You have basically exchanged one set of shackles for another. But at least they're nice, new shiny shackles!


----------



## MacUnited (Nov 1, 2009)

I also doubt Rogers would've matched the plan he got from Telus..


----------



## G-Mo (Sep 26, 2007)

The downside to Telus (and Bell), is their lack of EDGE network for fallover when there is no 3G coverage...


----------



## Julianq101 (Aug 24, 2010)

fjnmusic said:


> You have basically exchanged one set of shackles for another. But at least they're nice, new shiny shackles!


Yeah, I cannot argue with that statement. I basically went for the best priced shiny shackle. LOL.

Oh well, when the dust settles I will have a $43 plan with 6GB of data with voice, text etc. Not too bad in shackled terms if you're into bondage.


----------



## maximusbibicus (Feb 25, 2002)

dona83 said:


> No, Telus is $20 a month (for voice) with no limit to the number of months, unlike Rogers with a $300 limit on voice and $200 limit on data.


NO. 

Telus is $400, it changed as of a couple months ago.


----------



## milhaus (Jun 1, 2004)

maximusbibicus said:


> NO.
> 
> Telus is $400, it changed as of a couple months ago.


I believe you, but this is still on their website: Changing your rate plan |  Billing |  Support |  TELUS Mobility

"If you choose to terminate your service before the end of your contract term, you will be required to pay (as liquidated damages and not as a penalty) a cancellation charge in addition to all other amounts you owe on your bill.

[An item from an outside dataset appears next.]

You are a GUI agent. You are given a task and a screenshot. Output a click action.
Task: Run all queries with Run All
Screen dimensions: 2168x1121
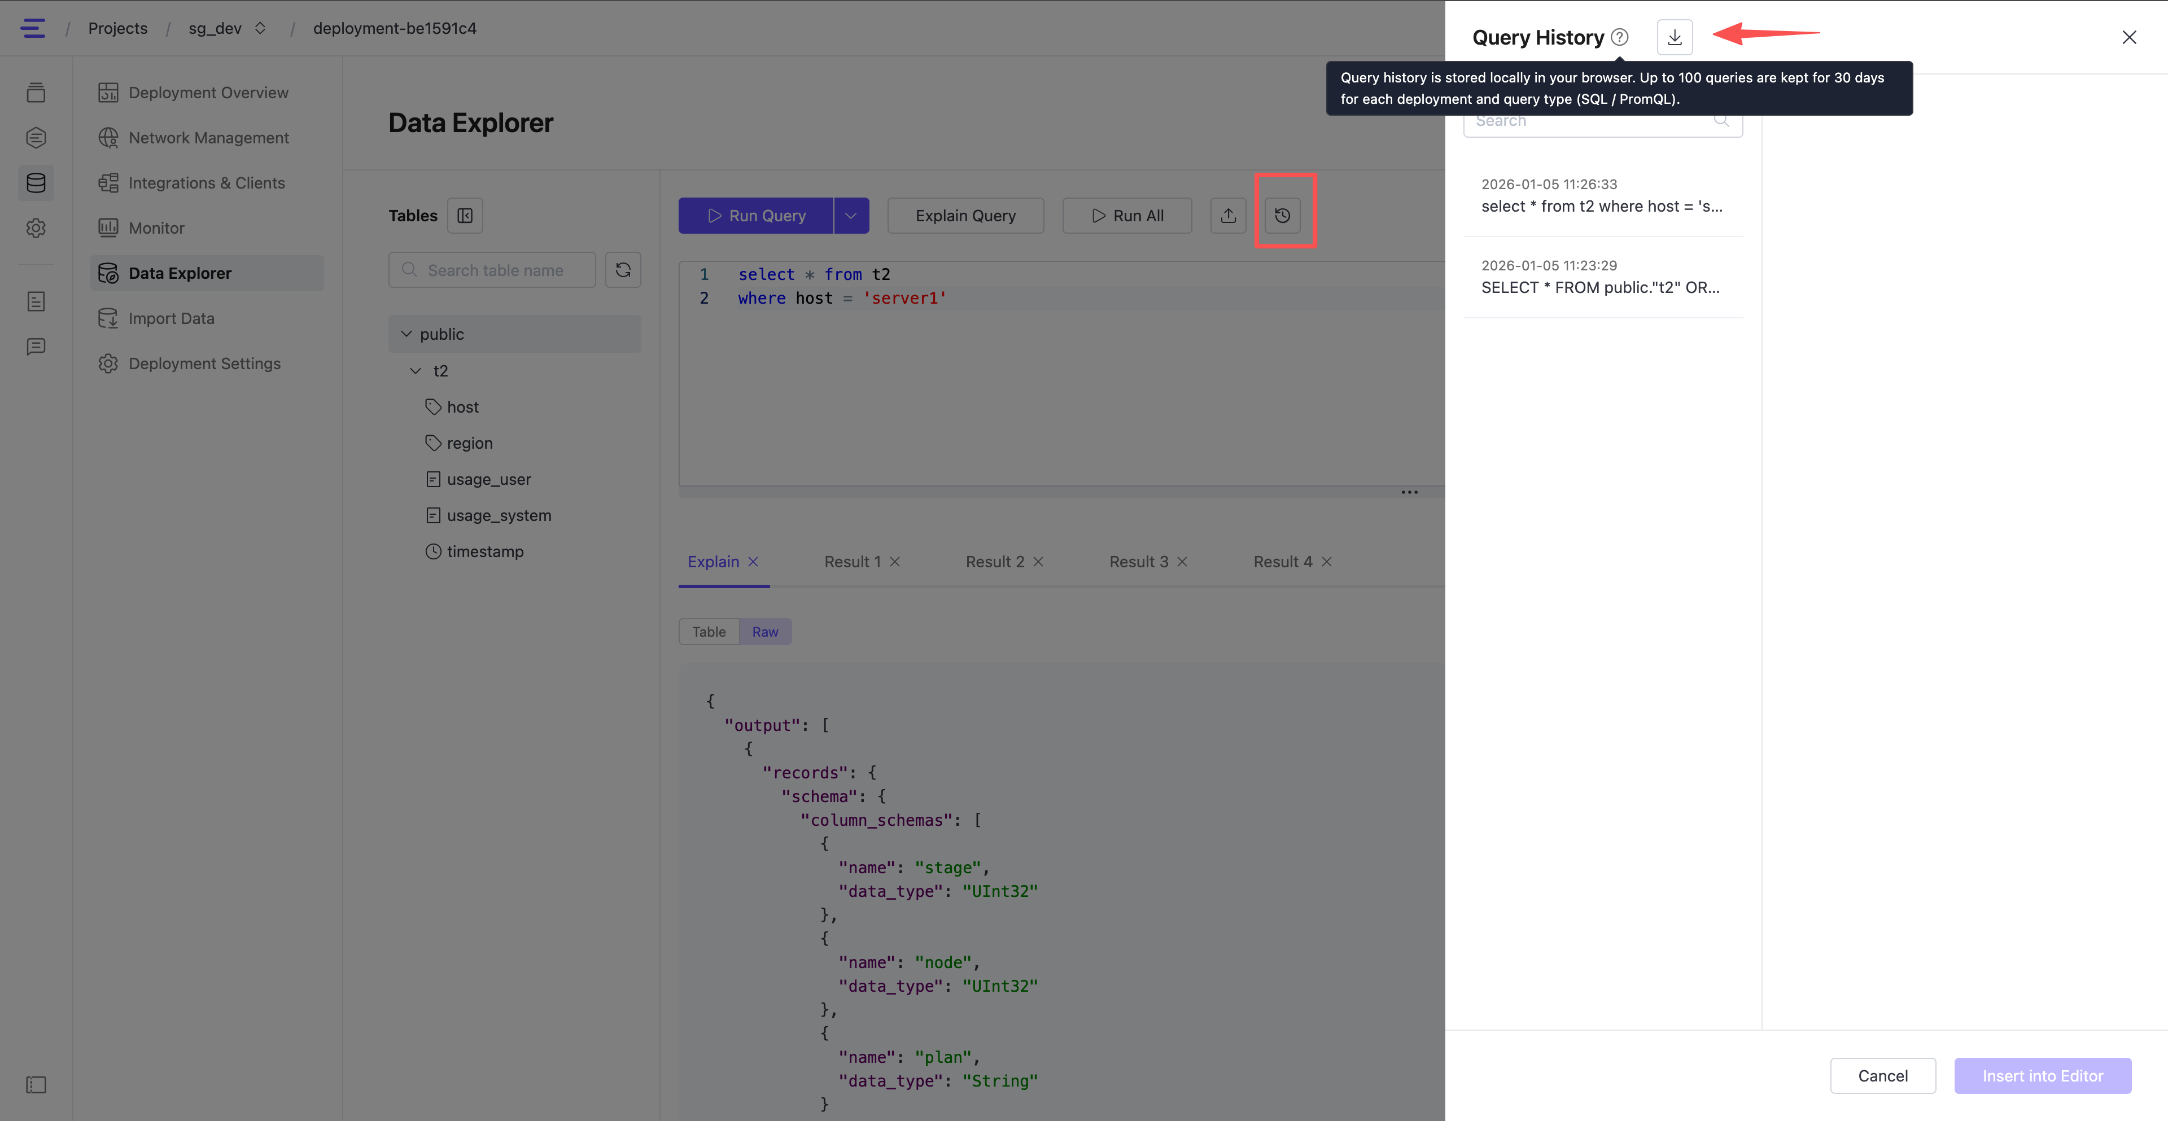pos(1127,215)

The cancellation charge will be the greater of:

$20 multiplied by the number of months remaining in the contract term, or
$100
As of November 23rd, 2009, if you subscribe to a data service with an email feature and cancel that service within the first 12 months of a 36 month contract term, an additional cancellation charge of $200 will apply.

Cancellation charges must be paid whether the service is terminated by TELUS or you."


----------



## Joker Eh (Jan 22, 2008)

Julianq101 said:


> Yeah, I cannot argue with that statement. I basically went for the best priced shiny shackle. LOL.
> 
> Oh well, when the dust settles I will have a $43 plan with 6GB of data with voice, text etc. Not too bad in shackled terms if you're into bondage.


So it is a $43 plan that includes 6GB? You are not pulling my leg here are you?


----------



## fjnmusic (Oct 29, 2006)

Julianq101 said:


> Yeah, I cannot argue with that statement. I basically went for the best priced shiny shackle. LOL.
> 
> Oh well, when the dust settles I will have a $43 plan with 6GB of data with voice, text etc. Not too bad in shackled terms if you're into bondage.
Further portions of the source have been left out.